SDSU president’s testimony to state Assembly highlights binational engagement

President Adela de la Torre described how SDSU’s Center for Mesoamerican Studies has become a focal point of research and student experiences, including efforts to preserve Indigenous languages and cultures.

Thursday, June 13, 2024
SDSU President Adela de la Torre testifies before a California Assembly subcommittee.
SDSU President Adela de la Torre testified before an Assembly in Sacramento on Wednesday, June 5, about binational higher education opportunities with Mexico highlighting the university's partnerships through its Mesoamerican center in Oaxaca.

San Diego State University’s Oaxaca Center for Mesoamerican Studies is a vital symbol of cultural and educational possibilities in the transborder region, SDSU president Adela de la Torre said last week in testimony to the California Assembly.

From professional development for faculty and staff to student research in study abroad programs, the center, located in Oaxaca, Mexico, has become “a hub of transformative experiences” for faculty and students alike in just two years, de la Torre said in remarks to the Select Committee on California-Mexico Bi-National Affairs.

“Our interconnectedness as a binational region is symbolic of the beautiful tapestry of communities we see in California,” de la Torre said, “and it will only continue to grow.”

Chaired by Assemblymember Eduardo Garcia (D-Coachella), the select committee conducted a hearing on June 5 on shared educational and economic opportunities for California and Mexico.

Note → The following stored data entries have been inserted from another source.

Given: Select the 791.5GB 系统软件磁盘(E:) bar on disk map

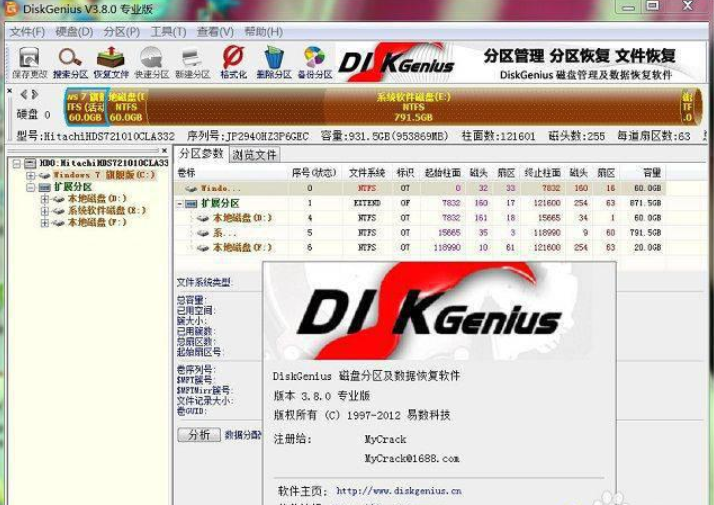Looking at the screenshot, I should (x=412, y=104).
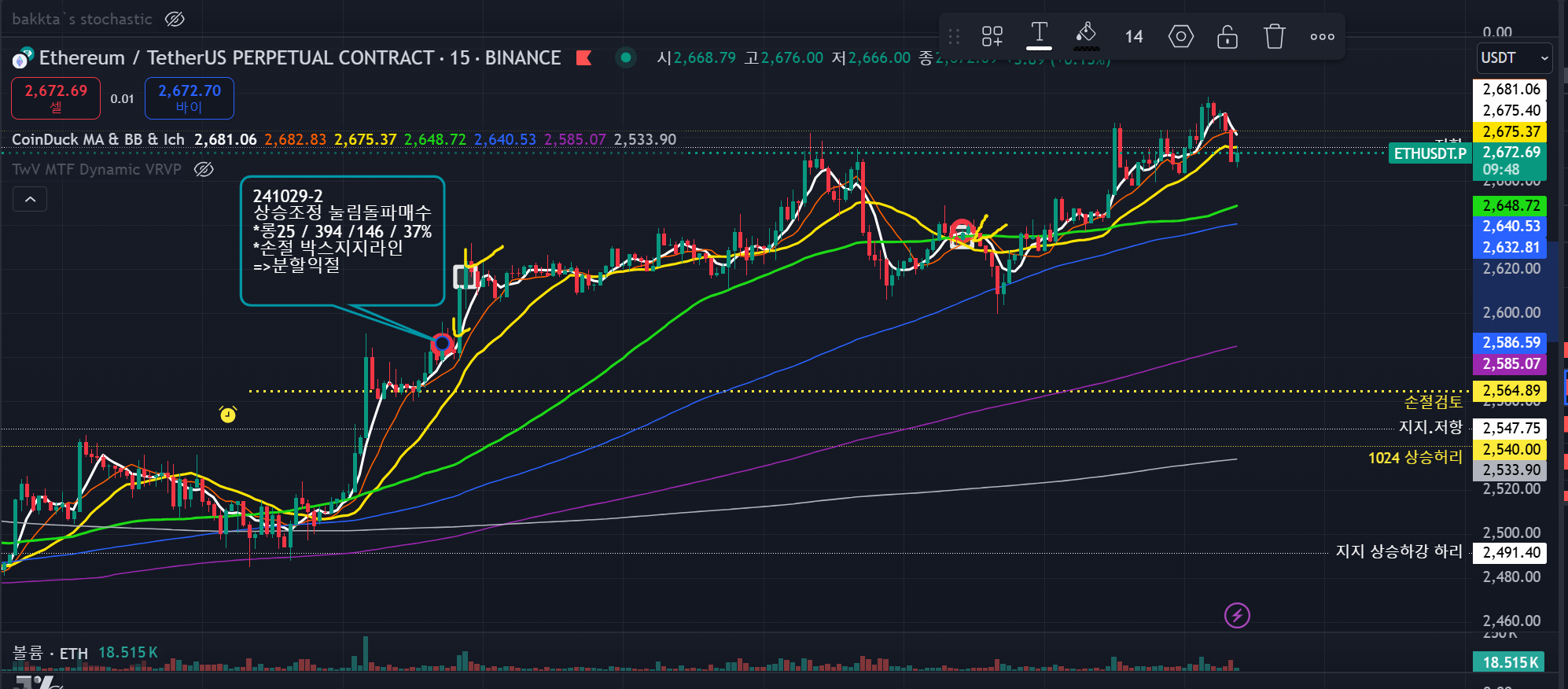Screen dimensions: 1568x689
Task: Open the background fill bucket icon
Action: point(1086,35)
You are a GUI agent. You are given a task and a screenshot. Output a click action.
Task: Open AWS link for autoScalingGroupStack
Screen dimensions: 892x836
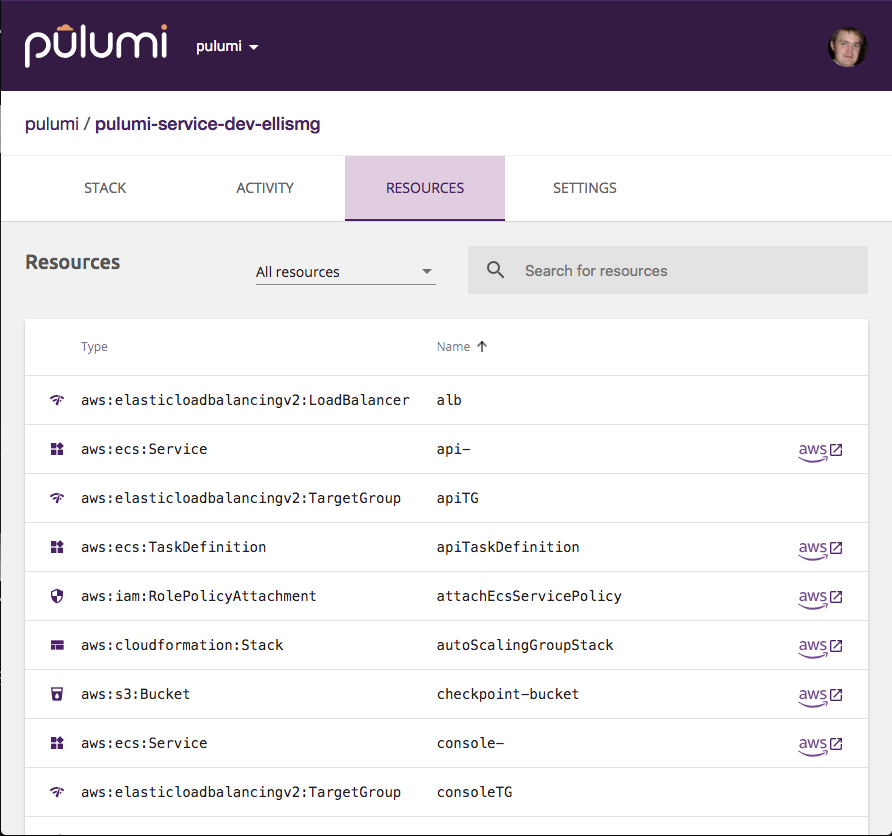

California has the country’s largest population of indigenous Mesoamerican communities and more than 350,000 Oaxacans live in the state. 

De la Torre said the Mesoamerican studies center, opened in 2022, is one of the ways SDSU is embracing its proximity to the Mexican border both in San Diego and in Imperial County, where SDSU Imperial Valley lies within walking distance of a border crossing.

“Our faculty have conducted at least 11 intensive research projects with over 30 undergraduate, graduate and doctoral students,” de la Torre said, frequently in partnership with Mexican institutions. One three-year project focused on food insecurity, climate change and migration. 

The University Library is engaged in multiple joint projects in Oaxaca, she said, focused on the digitization, description and provision of access to library materials. It is also working on developing an online collection of 20th century Indigenous language resources, she said, for use in research and teaching.

De la Torre said the center’s 13 study abroad programs and internships include nine focused on Indigenous communities, cultures and languages.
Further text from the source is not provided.